Objective | Format the lines below as a numbered list, omitting any blank lines.

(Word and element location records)
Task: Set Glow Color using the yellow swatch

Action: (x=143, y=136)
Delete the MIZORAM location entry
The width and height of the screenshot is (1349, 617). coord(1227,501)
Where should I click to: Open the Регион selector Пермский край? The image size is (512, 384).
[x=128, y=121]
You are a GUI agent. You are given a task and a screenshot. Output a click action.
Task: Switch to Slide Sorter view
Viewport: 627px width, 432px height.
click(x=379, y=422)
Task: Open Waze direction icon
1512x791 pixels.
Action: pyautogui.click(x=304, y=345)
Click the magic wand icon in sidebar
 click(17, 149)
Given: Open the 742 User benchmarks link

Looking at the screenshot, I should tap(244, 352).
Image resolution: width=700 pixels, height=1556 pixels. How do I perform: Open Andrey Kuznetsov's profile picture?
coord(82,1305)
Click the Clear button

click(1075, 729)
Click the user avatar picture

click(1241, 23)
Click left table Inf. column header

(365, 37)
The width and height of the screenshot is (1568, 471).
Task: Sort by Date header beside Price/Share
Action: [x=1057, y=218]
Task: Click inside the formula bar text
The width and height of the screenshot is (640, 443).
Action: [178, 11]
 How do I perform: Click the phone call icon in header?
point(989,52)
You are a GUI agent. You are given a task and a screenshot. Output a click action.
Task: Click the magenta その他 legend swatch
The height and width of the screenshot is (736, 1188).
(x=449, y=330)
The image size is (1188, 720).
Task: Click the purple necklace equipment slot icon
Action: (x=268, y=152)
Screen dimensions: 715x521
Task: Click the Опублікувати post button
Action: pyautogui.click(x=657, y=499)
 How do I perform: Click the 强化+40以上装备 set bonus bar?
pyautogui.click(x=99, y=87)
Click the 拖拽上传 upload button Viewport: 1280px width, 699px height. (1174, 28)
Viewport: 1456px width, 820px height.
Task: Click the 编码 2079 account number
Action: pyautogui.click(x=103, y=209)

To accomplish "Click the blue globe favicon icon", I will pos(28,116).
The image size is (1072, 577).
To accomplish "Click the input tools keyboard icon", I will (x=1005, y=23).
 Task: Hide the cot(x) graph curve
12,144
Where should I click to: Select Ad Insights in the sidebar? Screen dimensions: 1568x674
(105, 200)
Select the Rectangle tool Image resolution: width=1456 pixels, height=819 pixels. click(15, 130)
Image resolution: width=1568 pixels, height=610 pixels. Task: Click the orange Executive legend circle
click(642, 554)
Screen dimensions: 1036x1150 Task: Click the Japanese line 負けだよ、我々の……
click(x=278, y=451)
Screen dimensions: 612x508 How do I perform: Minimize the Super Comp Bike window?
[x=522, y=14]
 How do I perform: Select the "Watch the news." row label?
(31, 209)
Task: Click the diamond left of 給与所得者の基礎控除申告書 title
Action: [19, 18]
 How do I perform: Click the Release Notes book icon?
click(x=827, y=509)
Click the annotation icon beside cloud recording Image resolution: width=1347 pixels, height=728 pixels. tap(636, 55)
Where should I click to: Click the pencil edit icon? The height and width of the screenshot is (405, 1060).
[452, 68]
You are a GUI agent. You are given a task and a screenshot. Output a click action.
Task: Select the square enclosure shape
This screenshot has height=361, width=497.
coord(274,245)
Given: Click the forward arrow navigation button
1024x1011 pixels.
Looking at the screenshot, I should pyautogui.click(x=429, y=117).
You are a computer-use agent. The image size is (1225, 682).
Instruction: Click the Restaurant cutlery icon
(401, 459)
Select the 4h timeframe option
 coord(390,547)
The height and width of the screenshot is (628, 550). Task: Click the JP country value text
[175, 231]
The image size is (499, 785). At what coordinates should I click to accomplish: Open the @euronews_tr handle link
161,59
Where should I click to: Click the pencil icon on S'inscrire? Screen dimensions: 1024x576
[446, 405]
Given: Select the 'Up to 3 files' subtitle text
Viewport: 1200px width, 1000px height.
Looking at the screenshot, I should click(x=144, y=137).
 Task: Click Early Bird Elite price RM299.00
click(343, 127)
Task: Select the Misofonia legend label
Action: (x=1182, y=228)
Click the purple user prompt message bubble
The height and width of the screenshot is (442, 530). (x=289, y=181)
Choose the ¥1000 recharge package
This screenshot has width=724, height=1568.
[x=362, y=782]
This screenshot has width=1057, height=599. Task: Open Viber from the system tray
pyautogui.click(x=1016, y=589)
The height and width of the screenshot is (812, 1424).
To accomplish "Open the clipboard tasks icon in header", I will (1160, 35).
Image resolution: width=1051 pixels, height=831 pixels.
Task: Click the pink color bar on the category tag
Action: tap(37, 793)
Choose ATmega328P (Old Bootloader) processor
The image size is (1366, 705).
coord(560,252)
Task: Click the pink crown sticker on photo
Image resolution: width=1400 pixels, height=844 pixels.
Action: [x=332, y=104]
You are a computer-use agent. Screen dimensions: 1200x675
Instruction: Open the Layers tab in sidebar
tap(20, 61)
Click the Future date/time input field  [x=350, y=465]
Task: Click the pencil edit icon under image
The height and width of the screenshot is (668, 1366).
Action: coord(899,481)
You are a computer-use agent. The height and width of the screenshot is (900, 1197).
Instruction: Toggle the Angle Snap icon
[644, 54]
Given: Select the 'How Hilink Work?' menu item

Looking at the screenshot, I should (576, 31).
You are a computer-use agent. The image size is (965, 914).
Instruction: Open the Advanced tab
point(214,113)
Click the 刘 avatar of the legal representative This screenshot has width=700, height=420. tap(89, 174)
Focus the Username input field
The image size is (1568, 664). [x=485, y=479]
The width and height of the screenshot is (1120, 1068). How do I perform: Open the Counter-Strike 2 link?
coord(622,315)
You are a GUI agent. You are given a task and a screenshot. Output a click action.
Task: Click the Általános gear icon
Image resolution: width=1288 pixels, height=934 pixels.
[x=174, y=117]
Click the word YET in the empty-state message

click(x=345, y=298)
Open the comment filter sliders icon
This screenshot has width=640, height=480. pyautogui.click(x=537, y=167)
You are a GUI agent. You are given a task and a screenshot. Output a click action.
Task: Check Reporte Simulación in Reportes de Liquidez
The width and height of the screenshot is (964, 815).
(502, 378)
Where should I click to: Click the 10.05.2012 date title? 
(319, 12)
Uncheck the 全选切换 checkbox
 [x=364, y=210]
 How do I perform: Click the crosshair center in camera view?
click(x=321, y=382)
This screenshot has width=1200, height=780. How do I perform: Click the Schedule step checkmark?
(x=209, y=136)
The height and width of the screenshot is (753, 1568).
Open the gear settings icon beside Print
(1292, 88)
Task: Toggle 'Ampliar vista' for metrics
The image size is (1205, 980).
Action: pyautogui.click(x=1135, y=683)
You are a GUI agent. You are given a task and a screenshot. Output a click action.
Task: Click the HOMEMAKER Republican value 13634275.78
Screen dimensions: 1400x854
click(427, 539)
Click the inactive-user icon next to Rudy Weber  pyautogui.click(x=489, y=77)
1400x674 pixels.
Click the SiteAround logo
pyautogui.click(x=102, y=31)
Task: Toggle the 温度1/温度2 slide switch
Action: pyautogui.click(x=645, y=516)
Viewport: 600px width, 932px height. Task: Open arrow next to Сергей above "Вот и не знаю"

Answer for the task |
1. Task: Set Glow Color using the yellow swatch
2. Action: (x=143, y=136)
3. Delete the MIZORAM location entry
4. The width and height of the screenshot is (1349, 617). coord(1227,501)
5. Where should I click to: Open the Регион selector Пермский край? The image size is (512, 384).
6. [x=128, y=121]
7. You are a GUI agent. You are given a task and a screenshot. Output a click action.
8. Task: Switch to Slide Sorter view
9. Viewport: 627px width, 432px height.
10. click(x=379, y=422)
11. Task: Open Waze direction icon
12. 1512x791 pixels.
13. Action: pyautogui.click(x=304, y=345)
14. Click the magic wand icon in sidebar
15.  click(17, 149)
16. Given: Open the 742 User benchmarks link
17. Looking at the screenshot, I should tap(244, 352).
18. Image resolution: width=700 pixels, height=1556 pixels. How do I perform: Open Andrey Kuznetsov's profile picture?
19. coord(82,1305)
20. Click the Clear button
21. click(1075, 729)
22. Click the user avatar picture
23. click(1241, 23)
24. Click left table Inf. column header
25. (365, 37)
26. The width and height of the screenshot is (1568, 471).
27. Task: Sort by Date header beside Price/Share
28. Action: [x=1057, y=218]
29. Task: Click inside the formula bar text
30. The width and height of the screenshot is (640, 443).
31. Action: [178, 11]
32.  How do I perform: Click the phone call icon in header?
33. point(989,52)
34. You are a GUI agent. You are given a task and a screenshot. Output a click action.
35. Task: Click the magenta その他 legend swatch
36. The height and width of the screenshot is (736, 1188).
37. (x=449, y=330)
38. The image size is (1188, 720).
39. Task: Click the purple necklace equipment slot icon
40. Action: (x=268, y=152)
41. Screen dimensions: 715x521
42. Task: Click the Опублікувати post button
43. Action: pyautogui.click(x=657, y=499)
44.  How do I perform: Click the 强化+40以上装备 set bonus bar?
45. pyautogui.click(x=99, y=87)
46. Click the 拖拽上传 upload button Viewport: 1280px width, 699px height. (1174, 28)
47. Viewport: 1456px width, 820px height.
48. Task: Click the 编码 2079 account number
49. Action: pyautogui.click(x=103, y=209)
50. To accomplish "Click the blue globe favicon icon", I will pos(28,116).
51. The image size is (1072, 577).
52. To accomplish "Click the input tools keyboard icon", I will (x=1005, y=23).
53.  Task: Hide the cot(x) graph curve
54. 12,144
55. Where should I click to: Select Ad Insights in the sidebar? Screen dimensions: 1568x674
56. (105, 200)
57. Select the Rectangle tool Image resolution: width=1456 pixels, height=819 pixels. click(15, 130)
58. Image resolution: width=1568 pixels, height=610 pixels. Task: Click the orange Executive legend circle
59. click(642, 554)
60. Screen dimensions: 1036x1150 Task: Click the Japanese line 負けだよ、我々の……
61. click(x=278, y=451)
62. Screen dimensions: 612x508 How do I perform: Minimize the Super Comp Bike window?
63. [x=522, y=14]
64.  How do I perform: Select the "Watch the news." row label?
65. (31, 209)
66. Task: Click the diamond left of 給与所得者の基礎控除申告書 title
67. Action: [19, 18]
68.  How do I perform: Click the Release Notes book icon?
69. click(x=827, y=509)
70. Click the annotation icon beside cloud recording Image resolution: width=1347 pixels, height=728 pixels. tap(636, 55)
71. Where should I click to: Click the pencil edit icon? The height and width of the screenshot is (405, 1060).
72. [452, 68]
73. You are a GUI agent. You are given a task and a screenshot. Output a click action.
74. Task: Select the square enclosure shape
75. This screenshot has height=361, width=497.
76. coord(274,245)
77. Given: Click the forward arrow navigation button
78. 1024x1011 pixels.
79. Looking at the screenshot, I should pyautogui.click(x=429, y=117).
80. You are a computer-use agent. The image size is (1225, 682).
81. Instruction: Click the Restaurant cutlery icon
82. (401, 459)
83. Select the 4h timeframe option
84.  coord(390,547)
85. The height and width of the screenshot is (628, 550). Task: Click the JP country value text
86. [175, 231]
87. The image size is (499, 785). At what coordinates should I click to accomplish: Open the @euronews_tr handle link
88. 161,59
89. Where should I click to: Click the pencil icon on S'inscrire? Screen dimensions: 1024x576
90. [446, 405]
91. Given: Select the 'Up to 3 files' subtitle text
92. Viewport: 1200px width, 1000px height.
93. Looking at the screenshot, I should click(x=144, y=137).
94.  Task: Click Early Bird Elite price RM299.00
95. click(343, 127)
96. Task: Select the Misofonia legend label
97. Action: (x=1182, y=228)
98. Click the purple user prompt message bubble
99. The height and width of the screenshot is (442, 530). (x=289, y=181)
100. Choose the ¥1000 recharge package
101. This screenshot has width=724, height=1568.
102. [x=362, y=782]
103. This screenshot has width=1057, height=599. Task: Open Viber from the system tray
104. pyautogui.click(x=1016, y=589)
105. The height and width of the screenshot is (812, 1424).
106. To accomplish "Open the clipboard tasks icon in header", I will (1160, 35).
107. Image resolution: width=1051 pixels, height=831 pixels.
108. Task: Click the pink color bar on the category tag
109. Action: tap(37, 793)
110. Choose ATmega328P (Old Bootloader) processor
111. The image size is (1366, 705).
112. coord(560,252)
113. Task: Click the pink crown sticker on photo
114. Image resolution: width=1400 pixels, height=844 pixels.
115. Action: [x=332, y=104]
116. You are a computer-use agent. Screen dimensions: 1200x675
117. Instruction: Open the Layers tab in sidebar
118. tap(20, 61)
119. Click the Future date/time input field  [x=350, y=465]
120. Task: Click the pencil edit icon under image
121. The height and width of the screenshot is (668, 1366).
122. Action: coord(899,481)
123. You are a computer-use agent. The height and width of the screenshot is (900, 1197).
124. Instruction: Toggle the Angle Snap icon
125. [644, 54]
126. Given: Select the 'How Hilink Work?' menu item
127. Looking at the screenshot, I should (576, 31).
128. You are a computer-use agent. The image size is (965, 914).
129. Instruction: Open the Advanced tab
130. point(214,113)
131. Click the 刘 avatar of the legal representative This screenshot has width=700, height=420. tap(89, 174)
132. Focus the Username input field
133. The image size is (1568, 664). [x=485, y=479]
134. The width and height of the screenshot is (1120, 1068). How do I perform: Open the Counter-Strike 2 link?
135. coord(622,315)
136. You are a GUI agent. You are given a task and a screenshot. Output a click action.
137. Task: Click the Általános gear icon
138. Image resolution: width=1288 pixels, height=934 pixels.
139. [x=174, y=117]
140. Click the word YET in the empty-state message
141. click(x=345, y=298)
142. Open the comment filter sliders icon
143. This screenshot has width=640, height=480. pyautogui.click(x=537, y=167)
144. You are a GUI agent. You are given a task and a screenshot. Output a click action.
145. Task: Check Reporte Simulación in Reportes de Liquidez
146. The width and height of the screenshot is (964, 815).
147. (502, 378)
148. Where should I click to: Click the 10.05.2012 date title? 
149. (319, 12)
150. Uncheck the 全选切换 checkbox
151.  [x=364, y=210]
152.  How do I perform: Click the crosshair center in camera view?
153. click(x=321, y=382)
154. This screenshot has width=1200, height=780. How do I perform: Click the Schedule step checkmark?
155. (x=209, y=136)
156. The height and width of the screenshot is (753, 1568).
157. Open the gear settings icon beside Print
158. (1292, 88)
159. Task: Toggle 'Ampliar vista' for metrics
160. The image size is (1205, 980).
161. Action: pyautogui.click(x=1135, y=683)
162. You are a GUI agent. You are given a task and a screenshot. Output a click action.
163. Task: Click the HOMEMAKER Republican value 13634275.78
164. Screen dimensions: 1400x854
165. click(427, 539)
166. Click the inactive-user icon next to Rudy Weber  pyautogui.click(x=489, y=77)
167. 1400x674 pixels.
168. Click the SiteAround logo
169. pyautogui.click(x=102, y=31)
170. Task: Toggle the 温度1/温度2 slide switch
171. Action: pyautogui.click(x=645, y=516)
172. Viewport: 600px width, 932px height. Task: Open arrow next to Сергей above "Вот и не знаю"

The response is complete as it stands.